Después de todo el día de sábanas y piel desnuda olemos a sexo y tabaco y sudor. Te dejo encendiendo un cigarro y me escapo al baño para sustituir ese perfume por otro menos perfecto, menos real, suma de agua tibia y Lactovit y CK One.
Mientras me duchaba ha anochecido. Tu casa está completamente a oscuras y tanteo ciego por el pasillo, atento a cualquier sonido que me chive dónde estás.
Entro en tu salón. Por el balcón abierto aparece la ciudad echada a mis pies, toda luciérnagas amarillas y rojas. Entonces te veo: desnuda y callada, brillas extendida sobre el sofá. Irreal y fosforescente como una de esas estatuillas de vírgenes-souvenir.
Así que me acerco a ti despacio, imaginando que tengo los pies almohadillados como los de un gato, que me muevo con elegancia, creyendo que en la oscuridad lo que cuenta es que huelo bien y que no importa si mi cuerpo es deseable o no.

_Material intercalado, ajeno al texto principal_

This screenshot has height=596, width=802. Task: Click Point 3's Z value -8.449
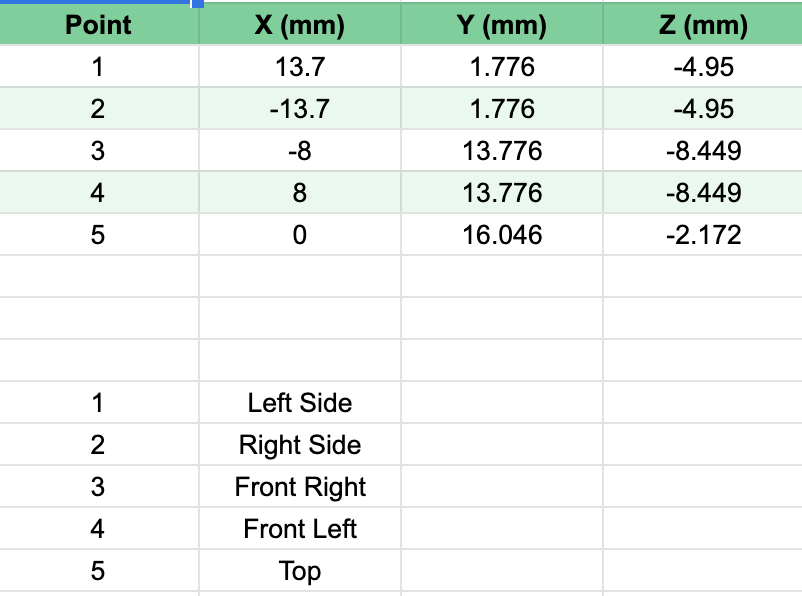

Me inclino sobre ti, te beso. El contacto se prolonga y tengo que apoyar las manos en el sofá para no perder el equilibrio.
Y meto una de ellas directamente en el cenicero que tienes a tu lado.
Y mi limpieza perfecta y el momento perfecto se llenan de ceniza.
Y tengo que volver al baño a lavarme la mano y para coger algo con que limpiar el sofá.
Siempre tiene que llegar lo prosaico a joder lo estético.